READING PASSAGE —
┄┄┄┄┄┄┄┄┄┄
Oh well. I've already laid out my plan for name changes after marriage. This could totally work!

AOII Angel 06-03-2011 10:20 AM

Quote:

Originally Posted by AlphaFrog (Post 2060350)
GreekGirley is really setting herself up to be a statistic...

If you go into marriage thinking it's this wonderful, magical, story book happening, you're going in with totally wrong expectations that your poor future husband will never live up to. He's not coming home from work every day on his white horse, regardless of whether he did so (and which address he went to) during the courtship/engagement. Even saying that the marriage should have something "special" tells me that you have an immature view of marriage. There is no magic in marriage. There is, however, plenty of work, hardship, sacrifice, tears, and heartache. The ones that survive are the people that accept it, and decide that sharing their life with someone they love is ultimately more important and worth it.

So true. I have no fondness for "marriage." Divorce is a necessary evil that is no ones' business but the couple involved. I have a commitment to my husband that started before our marriage. The marriage made it official legally and makes it easier to buy property, etc. Did it change the level of commitment we already had? No. Do I work to keep our relationship strong because of a societal institution? No. I do it because I value my husband, his love and our lives together. The "marriage" is nothing but window dressing on the relationship beneath. The relationship has been going strong for 10 years, the marriage 8.
┄┄┄┄┄┄┄┄┄┄
WORK TASK A —
Answer these questions about the forum thread on marriage:
(i) Whose post does AOII Angel quote?
(ii) According to the quoted post, who is setting herself up to be a statistic?
(iii) For how many years has the writer's relationship been going strong, according to the last paragraph?
WORK TASK B —
Reproduce the forum thread on marriage word for word, starting at "Oh well. I've" and ending at "be a statistic...".
WORK TASK C —
Write the next part of the forum thread on marriage, picking up after its final sentence.
None of the material is needed for this work.

SOURCE DATA —
┄┄┄┄┄┄┄┄┄┄
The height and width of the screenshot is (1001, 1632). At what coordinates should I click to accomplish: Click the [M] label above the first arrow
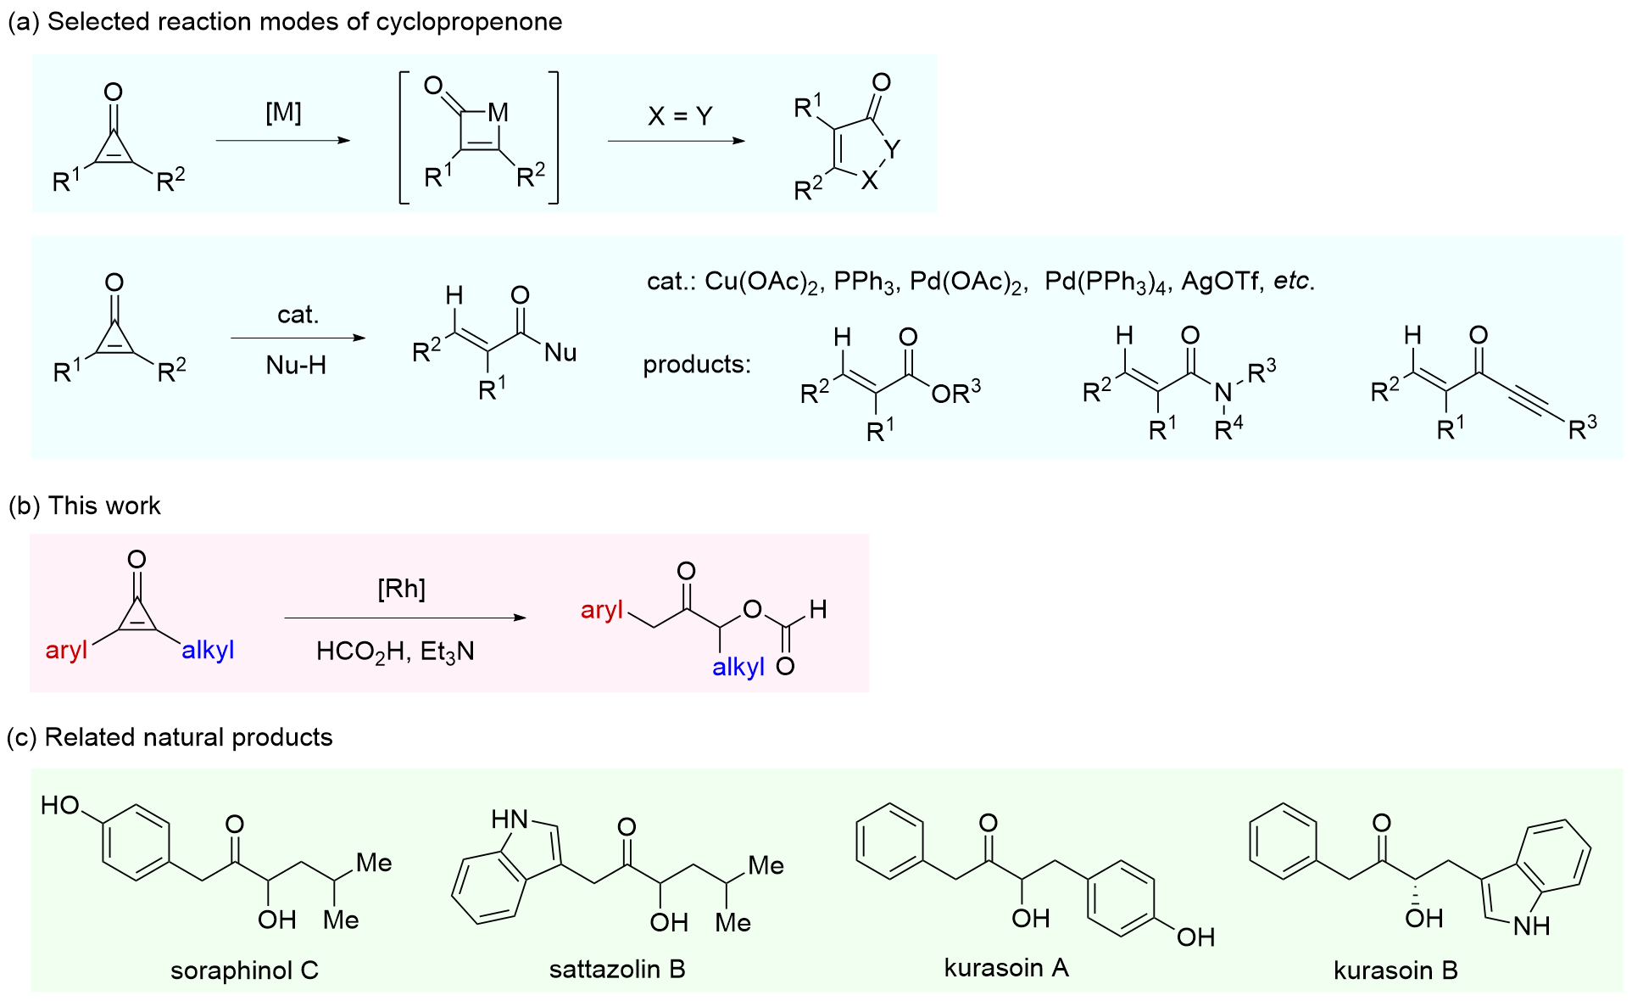coord(283,113)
┄┄┄┄┄┄┄┄┄┄
ANSWER A —
(i) AlphaFrog
(ii) GreekGirley
(iii) 10 years

ANSWER B —
Oh well. I've already laid out my plan for name changes after marriage. This could totally work!

AOII Angel 06-03-2011 10:20 AM

Quote:

Originally Posted by AlphaFrog (Post 2060350)
GreekGirley is really setting herself up to be a statistic...

ANSWER C —
KSig RC 06-03-2011 10:59 AM

Quote:

Originally Posted by agzg (Post 2060352)
I'm under the understanding that men can give their last name to multiple people.

I believe this is only possible for terrorists or Mormons. So basically terrorists.

agzg 06-03-2011 11:00 AM

BUT WHAT ABOUT THE CHILDREN?!

33girl 06-03-2011 11:56 AM

Quote:

Originally Posted by DrPhil (Post 2060271)
On the other hand, I have about 5 colleagues ages 35-60 yo who have significant others, and a few of them have children together, that they've lived with for 10+ years. These people never intended to get married and they haven't waivered.

This is something I learned a long time ago - that when both people want the exact same thing out of a relationship (be that marriage, babies, cohabiting, or just some sexy fun times) it will be full of awesome. The non-awesomeness comes when the two people aren't on the same page and can't talk it out to get there/don't want to try to get there.

Quote:

Originally Posted by DeltaBetaBaby (Post 2060287)
Since we're having so much fun around here, I'll just leave this here.

Yay, yay, yay! A chance for me to quote from Elsa Maxwell's Etiquette Book, copyright 1951.

Quote:

Whatever stone adorns it, an engagement ring should be a matter of pleasure and pride. Those who are socially insecure will feel they MUST have a diamond. Those who are true individuals will wear the ring they prefer and can afford. Which reminds me of a charming English friend. She chose to have her fiance present her with a jade necklace rather than an engagment ring. "I love jade..." she told me when I admired her necklace, "...its color and the delicate carving to which it lends itself. Diamonds I do not especially admire. I often think how, if diamonds were as plentiful as pebbles on a beach and no more valuable, most people would kick them aside. It would be only those who really find beauty in diamonds, as I find beauty in jade, who would stoop to pick them up."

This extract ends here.